**Your goal:**
All of the records below need to be returned exactly.

[Collected data]
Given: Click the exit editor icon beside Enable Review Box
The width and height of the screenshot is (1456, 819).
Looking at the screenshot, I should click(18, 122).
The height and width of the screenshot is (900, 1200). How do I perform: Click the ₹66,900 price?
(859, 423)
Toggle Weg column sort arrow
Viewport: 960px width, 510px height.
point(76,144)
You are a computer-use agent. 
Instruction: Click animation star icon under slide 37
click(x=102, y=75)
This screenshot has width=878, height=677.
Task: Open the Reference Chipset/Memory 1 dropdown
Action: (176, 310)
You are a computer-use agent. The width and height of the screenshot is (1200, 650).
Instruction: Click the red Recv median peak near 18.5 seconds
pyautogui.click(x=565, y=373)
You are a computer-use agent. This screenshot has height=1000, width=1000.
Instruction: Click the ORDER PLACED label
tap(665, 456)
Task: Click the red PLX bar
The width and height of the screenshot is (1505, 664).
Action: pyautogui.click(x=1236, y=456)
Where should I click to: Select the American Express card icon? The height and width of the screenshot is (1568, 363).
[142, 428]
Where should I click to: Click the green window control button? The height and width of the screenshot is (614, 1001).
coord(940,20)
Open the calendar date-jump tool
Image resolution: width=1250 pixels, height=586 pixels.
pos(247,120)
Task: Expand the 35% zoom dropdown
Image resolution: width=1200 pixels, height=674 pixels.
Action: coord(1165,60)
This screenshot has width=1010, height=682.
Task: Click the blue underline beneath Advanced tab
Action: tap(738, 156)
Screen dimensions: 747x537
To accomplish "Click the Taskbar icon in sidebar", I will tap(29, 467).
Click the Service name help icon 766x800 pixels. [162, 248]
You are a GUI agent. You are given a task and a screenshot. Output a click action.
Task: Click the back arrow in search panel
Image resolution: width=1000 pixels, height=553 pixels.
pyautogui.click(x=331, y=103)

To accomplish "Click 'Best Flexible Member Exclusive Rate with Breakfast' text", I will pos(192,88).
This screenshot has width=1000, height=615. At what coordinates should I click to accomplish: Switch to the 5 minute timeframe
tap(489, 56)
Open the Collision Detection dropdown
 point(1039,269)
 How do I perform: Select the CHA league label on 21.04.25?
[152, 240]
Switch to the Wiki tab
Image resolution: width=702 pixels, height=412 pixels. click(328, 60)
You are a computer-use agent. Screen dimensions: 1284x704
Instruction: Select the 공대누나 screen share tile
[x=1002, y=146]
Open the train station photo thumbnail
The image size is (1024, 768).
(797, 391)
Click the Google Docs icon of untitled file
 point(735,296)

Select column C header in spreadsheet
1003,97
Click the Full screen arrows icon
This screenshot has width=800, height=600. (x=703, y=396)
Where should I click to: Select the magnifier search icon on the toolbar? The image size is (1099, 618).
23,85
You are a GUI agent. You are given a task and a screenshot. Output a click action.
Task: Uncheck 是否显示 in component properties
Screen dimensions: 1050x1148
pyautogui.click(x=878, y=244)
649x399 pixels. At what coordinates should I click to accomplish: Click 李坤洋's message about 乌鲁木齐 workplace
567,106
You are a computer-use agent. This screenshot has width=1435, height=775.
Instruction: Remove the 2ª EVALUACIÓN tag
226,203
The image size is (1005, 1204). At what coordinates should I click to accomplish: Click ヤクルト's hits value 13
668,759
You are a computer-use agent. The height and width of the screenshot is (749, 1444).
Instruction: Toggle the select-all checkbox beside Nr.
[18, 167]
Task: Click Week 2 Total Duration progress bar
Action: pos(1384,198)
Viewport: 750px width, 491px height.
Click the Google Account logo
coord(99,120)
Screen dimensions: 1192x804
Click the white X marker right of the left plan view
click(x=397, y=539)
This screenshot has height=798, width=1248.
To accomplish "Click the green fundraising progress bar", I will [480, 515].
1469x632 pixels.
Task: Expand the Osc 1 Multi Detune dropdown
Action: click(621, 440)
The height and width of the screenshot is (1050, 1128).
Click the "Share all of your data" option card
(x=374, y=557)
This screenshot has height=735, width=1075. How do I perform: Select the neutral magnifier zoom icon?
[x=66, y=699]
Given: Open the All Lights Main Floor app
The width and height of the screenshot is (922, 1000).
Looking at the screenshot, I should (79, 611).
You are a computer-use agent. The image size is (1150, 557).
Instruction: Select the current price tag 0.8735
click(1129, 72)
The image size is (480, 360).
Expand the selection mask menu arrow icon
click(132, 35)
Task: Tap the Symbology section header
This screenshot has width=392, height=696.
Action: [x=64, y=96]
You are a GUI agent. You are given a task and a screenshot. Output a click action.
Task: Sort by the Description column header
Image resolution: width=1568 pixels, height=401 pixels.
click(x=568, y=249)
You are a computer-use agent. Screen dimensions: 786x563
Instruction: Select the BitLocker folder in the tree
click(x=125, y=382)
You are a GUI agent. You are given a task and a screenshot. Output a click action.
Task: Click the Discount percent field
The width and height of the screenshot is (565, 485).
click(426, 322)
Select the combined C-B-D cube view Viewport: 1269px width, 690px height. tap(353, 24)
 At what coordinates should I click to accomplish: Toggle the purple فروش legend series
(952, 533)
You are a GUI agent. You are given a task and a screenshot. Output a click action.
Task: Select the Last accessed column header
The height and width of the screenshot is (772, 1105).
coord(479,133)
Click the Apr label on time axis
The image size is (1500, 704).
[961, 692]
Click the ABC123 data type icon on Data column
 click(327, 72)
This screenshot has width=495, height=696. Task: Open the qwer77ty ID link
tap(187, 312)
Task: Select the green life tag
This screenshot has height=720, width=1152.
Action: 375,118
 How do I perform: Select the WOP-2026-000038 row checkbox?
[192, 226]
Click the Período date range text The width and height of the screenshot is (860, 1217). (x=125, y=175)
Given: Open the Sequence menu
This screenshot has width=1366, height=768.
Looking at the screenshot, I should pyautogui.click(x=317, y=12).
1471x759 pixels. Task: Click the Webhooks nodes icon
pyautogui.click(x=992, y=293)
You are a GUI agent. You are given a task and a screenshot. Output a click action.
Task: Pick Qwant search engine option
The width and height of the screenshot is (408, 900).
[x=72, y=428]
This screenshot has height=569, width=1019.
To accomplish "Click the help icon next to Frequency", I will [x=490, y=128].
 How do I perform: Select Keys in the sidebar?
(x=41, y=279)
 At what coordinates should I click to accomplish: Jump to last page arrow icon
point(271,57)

**Output below:**
Given: Click the exit editor icon beside Enable Review Box
The width and height of the screenshot is (1456, 819).
Looking at the screenshot, I should click(18, 122).
The height and width of the screenshot is (900, 1200). How do I perform: Click the ₹66,900 price?
(859, 423)
Toggle Weg column sort arrow
Viewport: 960px width, 510px height.
point(76,144)
You are a computer-use agent. 
Instruction: Click animation star icon under slide 37
click(x=102, y=75)
This screenshot has width=878, height=677.
Task: Open the Reference Chipset/Memory 1 dropdown
Action: (176, 310)
You are a computer-use agent. The width and height of the screenshot is (1200, 650).
Instruction: Click the red Recv median peak near 18.5 seconds
pyautogui.click(x=565, y=373)
You are a computer-use agent. This screenshot has height=1000, width=1000.
Instruction: Click the ORDER PLACED label
tap(665, 456)
Task: Click the red PLX bar
The width and height of the screenshot is (1505, 664).
Action: pyautogui.click(x=1236, y=456)
Where should I click to: Select the American Express card icon? The height and width of the screenshot is (1568, 363).
[142, 428]
Where should I click to: Click the green window control button? The height and width of the screenshot is (614, 1001).
coord(940,20)
Open the calendar date-jump tool
Image resolution: width=1250 pixels, height=586 pixels.
pos(247,120)
Task: Expand the 35% zoom dropdown
Image resolution: width=1200 pixels, height=674 pixels.
Action: coord(1165,60)
This screenshot has width=1010, height=682.
Task: Click the blue underline beneath Advanced tab
Action: tap(738, 156)
Screen dimensions: 747x537
To accomplish "Click the Taskbar icon in sidebar", I will tap(29, 467).
Click the Service name help icon 766x800 pixels. [162, 248]
You are a GUI agent. You are given a task and a screenshot. Output a click action.
Task: Click the back arrow in search panel
Image resolution: width=1000 pixels, height=553 pixels.
pyautogui.click(x=331, y=103)

To accomplish "Click 'Best Flexible Member Exclusive Rate with Breakfast' text", I will pos(192,88).
This screenshot has width=1000, height=615. At what coordinates should I click to accomplish: Switch to the 5 minute timeframe
tap(489, 56)
Open the Collision Detection dropdown
 point(1039,269)
 How do I perform: Select the CHA league label on 21.04.25?
[152, 240]
Switch to the Wiki tab
Image resolution: width=702 pixels, height=412 pixels. click(328, 60)
You are a computer-use agent. Screen dimensions: 1284x704
Instruction: Select the 공대누나 screen share tile
[x=1002, y=146]
Open the train station photo thumbnail
The image size is (1024, 768).
(797, 391)
Click the Google Docs icon of untitled file
 point(735,296)

Select column C header in spreadsheet
1003,97
Click the Full screen arrows icon
This screenshot has width=800, height=600. (x=703, y=396)
Where should I click to: Select the magnifier search icon on the toolbar? The image size is (1099, 618).
23,85
You are a GUI agent. You are given a task and a screenshot. Output a click action.
Task: Uncheck 是否显示 in component properties
Screen dimensions: 1050x1148
pyautogui.click(x=878, y=244)
649x399 pixels. At what coordinates should I click to accomplish: Click 李坤洋's message about 乌鲁木齐 workplace
567,106
You are a computer-use agent. This screenshot has width=1435, height=775.
Instruction: Remove the 2ª EVALUACIÓN tag
226,203
The image size is (1005, 1204). At what coordinates should I click to accomplish: Click ヤクルト's hits value 13
668,759
You are a computer-use agent. The height and width of the screenshot is (749, 1444).
Instruction: Toggle the select-all checkbox beside Nr.
[18, 167]
Task: Click Week 2 Total Duration progress bar
Action: pos(1384,198)
Viewport: 750px width, 491px height.
Click the Google Account logo
coord(99,120)
Screen dimensions: 1192x804
Click the white X marker right of the left plan view
click(x=397, y=539)
This screenshot has height=798, width=1248.
To accomplish "Click the green fundraising progress bar", I will [480, 515].
1469x632 pixels.
Task: Expand the Osc 1 Multi Detune dropdown
Action: click(621, 440)
The height and width of the screenshot is (1050, 1128).
Click the "Share all of your data" option card
(x=374, y=557)
This screenshot has height=735, width=1075. How do I perform: Select the neutral magnifier zoom icon?
[x=66, y=699]
Given: Open the All Lights Main Floor app
The width and height of the screenshot is (922, 1000).
Looking at the screenshot, I should (79, 611).
You are a computer-use agent. The image size is (1150, 557).
Instruction: Select the current price tag 0.8735
click(1129, 72)
The image size is (480, 360).
Expand the selection mask menu arrow icon
click(132, 35)
Task: Tap the Symbology section header
This screenshot has width=392, height=696.
Action: [x=64, y=96]
You are a GUI agent. You are given a task and a screenshot. Output a click action.
Task: Sort by the Description column header
Image resolution: width=1568 pixels, height=401 pixels.
click(x=568, y=249)
You are a computer-use agent. Screen dimensions: 786x563
Instruction: Select the BitLocker folder in the tree
click(x=125, y=382)
You are a GUI agent. You are given a task and a screenshot. Output a click action.
Task: Click the Discount percent field
The width and height of the screenshot is (565, 485).
click(426, 322)
Select the combined C-B-D cube view Viewport: 1269px width, 690px height. tap(353, 24)
 At what coordinates should I click to accomplish: Toggle the purple فروش legend series
(952, 533)
You are a GUI agent. You are given a task and a screenshot. Output a click action.
Task: Select the Last accessed column header
The height and width of the screenshot is (772, 1105).
coord(479,133)
Click the Apr label on time axis
The image size is (1500, 704).
[961, 692]
Click the ABC123 data type icon on Data column
 click(327, 72)
This screenshot has width=495, height=696. Task: Open the qwer77ty ID link
tap(187, 312)
Task: Select the green life tag
This screenshot has height=720, width=1152.
Action: 375,118
 How do I perform: Select the WOP-2026-000038 row checkbox?
[192, 226]
Click the Período date range text The width and height of the screenshot is (860, 1217). (x=125, y=175)
Given: Open the Sequence menu
This screenshot has width=1366, height=768.
Looking at the screenshot, I should pyautogui.click(x=317, y=12).
1471x759 pixels. Task: Click the Webhooks nodes icon
pyautogui.click(x=992, y=293)
You are a GUI agent. You are given a task and a screenshot. Output a click action.
Task: Pick Qwant search engine option
The width and height of the screenshot is (408, 900).
[x=72, y=428]
This screenshot has height=569, width=1019.
To accomplish "Click the help icon next to Frequency", I will [x=490, y=128].
 How do I perform: Select Keys in the sidebar?
(x=41, y=279)
 At what coordinates should I click to accomplish: Jump to last page arrow icon
point(271,57)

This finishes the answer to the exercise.